Perché il mio bambino non mastica?

Se per gli adulti la masticazione è un automatismo, per il bambino è una fase di vero apprendimento, fatto di tante tappe (ti stupisce, vero?). Dalla suzione del latte (dal seno materno o dal biberon), passa gradualmente all’uso del cucchiaino, al bere dal bicchiere, al mordere e infine alla masticazione. Anche se ogni bambino segue un proprio personale percorso di crescita, i tempi per imparare a masticare sono più o meno uguali per tutti. Quindi, se un bambino non mastica, probabilmente avrà bisogno di più tempo e attenzione, non è necessariamente indice di altro.

Naturalmente, come sempre, il nostro ruolo di genitori è sostenere i piccini ed accompagnarli, sempre stando attenti ad osservare i segnali che ci mandano e confrontandoci con pediatri e medici di riferimento.

Cos’è la masticazione?

La masticazione è la prima fase della digestione, che ha inizio nella bocca, dove il cibo viene ridotto dai denti in piccoli pezzi, attraverso il movimento di chiusura e apertura della stessa. La saliva e i suoi enzimi intervengono in questo processo, facilitando la deglutizione e il processo di digestione dei carboidrati.

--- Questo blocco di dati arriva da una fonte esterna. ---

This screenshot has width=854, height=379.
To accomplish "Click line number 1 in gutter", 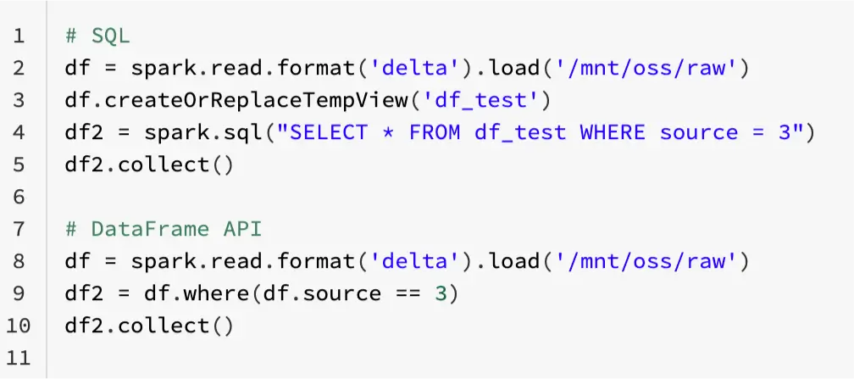I will coord(19,36).
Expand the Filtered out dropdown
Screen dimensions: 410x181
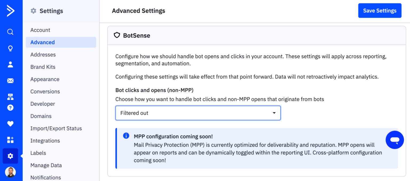198,113
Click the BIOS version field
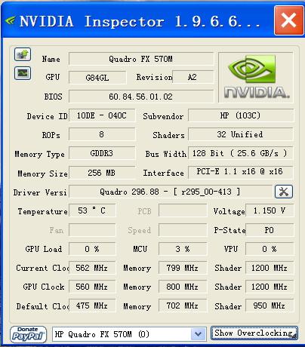The height and width of the screenshot is (347, 305). point(141,97)
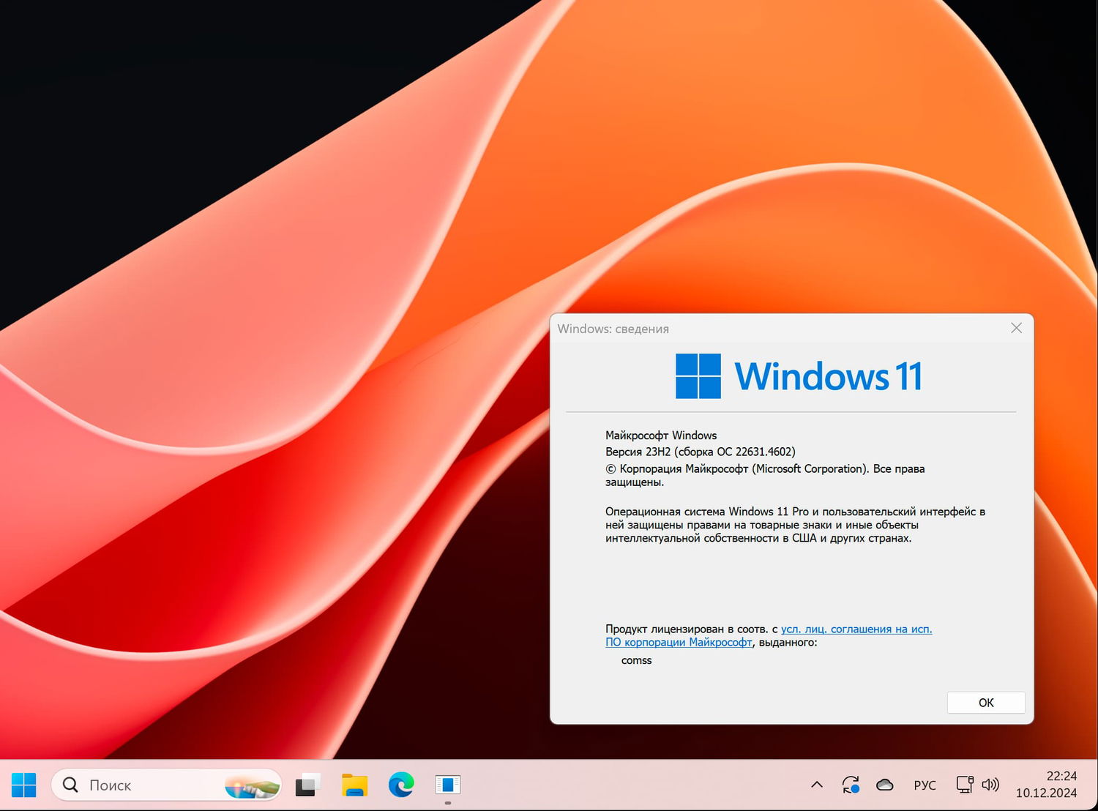Expand hidden system tray icons
Image resolution: width=1098 pixels, height=811 pixels.
tap(818, 784)
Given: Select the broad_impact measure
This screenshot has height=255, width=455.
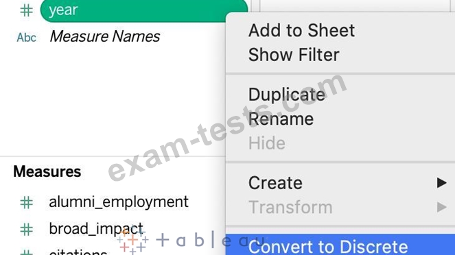Looking at the screenshot, I should pyautogui.click(x=96, y=229).
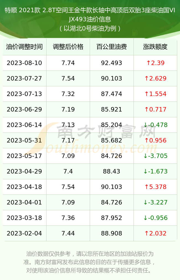Click the down arrow -0.956 change value
This screenshot has width=180, height=280.
click(155, 218)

Si parla di masticazione corretta quando è lenta e trasforma il cibo in un impasto pronto da digerire. Il cibo sminuzzato, infatti, viene digerito e assorbito meglio dal corpo, senza affaticare l’apparato digerente. Una buona masticazione permette agli enzimi digestivi di entrare in contatto con il cibo e di assorbirne più facilmente i nutrienti.

È importante che bambini e adulti sappiano che un pasto senza masticazione non garantisce il giusto apporto nutritivo.

Inoltre, una masticazione corretta e lenta, non solo favorisce la digestione, ma agevola anche la naturale pulizia dei denti, perché si attua un piccolo massaggio alle gengive che previene la sensibilità dentale, evitando che i batteri si depositino all’interno della bocca.

Il mio bambino non mastica: dalla suzione alla masticazione

Se il bambino non mastica è normale farsi domande e cercare di capire soprattutto come aiutarlo ad esplorare il cibo e ad approcciarsi con esso. Devi sapere che la bocca è un luogo pieno di stimoli e rappresenta la prima fonte di conoscenza per il lattante. Il bambino, infatti, già nell’utero materno porta le manine alla bocca e, dopo la nascita, in modo spontaneo, fa lo stesso con giochi, indumenti e con qualsiasi oggetto gli capiti tra le mani. Queste esperienze sensoriali gli permettono di conoscere stimoli diversi e di relazionarsi con essi (la cosiddetta fase orale).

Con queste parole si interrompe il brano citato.